There’s a leap of faith in all of this, I think. Both Tom and Jim set their eyes on a point on the horizon and steer toward it, like it’s the only way to go. Because to them, it is the only way. And that’s what I carry with me — that assurance, that mental model of what could be, that confidence that everyone will come to the path. Eventually.
– end of comment –
May it be so. And may Tom’s memory be a blessing to us all.
In her years at the Pew Internet & American Life Project Susannah wrote the book, in all senses except literally, on what people actually do about health and care on the internet, and those truths altered the global conversation about e-patients.
Her most quoted findings live on at bit.ly/pewhealthtips [since moved to SusannahFox.com/research]. She worked closely with Tom Ferguson at Pew, which today informs her work as Chief Technology Officer at the US Department of Health and Human Services.
This retrospective month is thrilling me, because it’s the first occasion we’ve had to look back at what he was saying and see how much of what he said has borne fruit. THAT is the definition of a visionary, to me – someone who sees what the current changes will enable, not just theoretically but in a way that does come true.
A superb example (which we’ll get to in reviewing the White Paper’s chapters) is Dr. Joyce Lee’s article in JAMA about the #nightScout / #WeAreNotWaiting / #DIYPS / #OpenAPS movement, which she just blogged on Medium:
Patient as Expert
Patient as Maker
Patient as Collaborator
It sounds exactly like one of Pew’s category sets in the White Paper. As I say, we’ll be getting to that in our upcoming chapter reviews.
Wonderful and powerful, Susannah. Thank you!
And, John, thank you for invoking (in English), two very powerful and ancient Hebrew blessings: Ken y’hi ra’tzon (May it be His will) and, for those who have died, Zichrono l’ivracha (May his memory be a blessing). Nice reinforcement for those of us who believe that the participatory medicine fight has a Higher Purpose. (For you atheists, think of it as a Moral Purpose) and we’ll all be fine.
MM
Hello Michael!
Thanks so much for the note.

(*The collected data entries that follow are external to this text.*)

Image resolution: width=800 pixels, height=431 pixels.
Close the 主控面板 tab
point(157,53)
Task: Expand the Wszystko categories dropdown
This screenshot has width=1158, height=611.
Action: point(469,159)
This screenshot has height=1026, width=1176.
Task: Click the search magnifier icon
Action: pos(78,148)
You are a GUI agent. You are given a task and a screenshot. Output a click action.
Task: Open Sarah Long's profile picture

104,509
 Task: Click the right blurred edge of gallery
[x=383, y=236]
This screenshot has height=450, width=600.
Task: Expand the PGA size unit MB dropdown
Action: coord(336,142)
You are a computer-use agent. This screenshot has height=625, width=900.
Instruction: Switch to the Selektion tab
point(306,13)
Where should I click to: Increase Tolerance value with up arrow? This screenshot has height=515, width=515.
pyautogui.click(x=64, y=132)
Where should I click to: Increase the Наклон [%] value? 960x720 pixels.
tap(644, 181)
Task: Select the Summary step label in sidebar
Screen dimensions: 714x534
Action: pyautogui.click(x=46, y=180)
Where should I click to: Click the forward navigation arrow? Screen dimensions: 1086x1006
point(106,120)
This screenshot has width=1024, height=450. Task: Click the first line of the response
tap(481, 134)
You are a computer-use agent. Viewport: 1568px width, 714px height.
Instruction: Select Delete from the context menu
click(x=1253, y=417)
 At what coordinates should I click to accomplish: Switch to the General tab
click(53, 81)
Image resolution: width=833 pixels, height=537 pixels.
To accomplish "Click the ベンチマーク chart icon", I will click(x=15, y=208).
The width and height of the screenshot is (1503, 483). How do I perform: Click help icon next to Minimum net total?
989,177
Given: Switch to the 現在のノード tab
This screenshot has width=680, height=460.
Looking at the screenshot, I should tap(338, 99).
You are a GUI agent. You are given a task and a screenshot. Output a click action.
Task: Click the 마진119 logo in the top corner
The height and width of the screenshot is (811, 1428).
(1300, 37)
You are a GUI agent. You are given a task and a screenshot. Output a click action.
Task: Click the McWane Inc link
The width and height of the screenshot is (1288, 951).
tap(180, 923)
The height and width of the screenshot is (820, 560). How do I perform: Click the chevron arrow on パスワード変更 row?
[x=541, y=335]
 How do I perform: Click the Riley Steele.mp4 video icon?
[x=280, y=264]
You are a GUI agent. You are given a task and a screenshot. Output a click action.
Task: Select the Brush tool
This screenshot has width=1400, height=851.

That closing was my own, echoing my own faith experience and study — thanks for noticing it. An Easter egg for my Jewish readers, if you will :)
Susannah
I have come to the participatory medicine late in my career…but not too late. Storytelling is a power force in keeping memories alive, thanks for sharing this story.
Unfortunately the Pew Research Center has removed the Health Fact Sheet (the bit.ly that Dave added at the bottom of the post) but I captured the data points here:
http://susannahfox.com/research/
Thank you – for capturing those links and for letting us know!
I’ve updated the post with the new link. Great job on the new page, btw! I continue to need these links, year after year. Using them this week in Australia, even.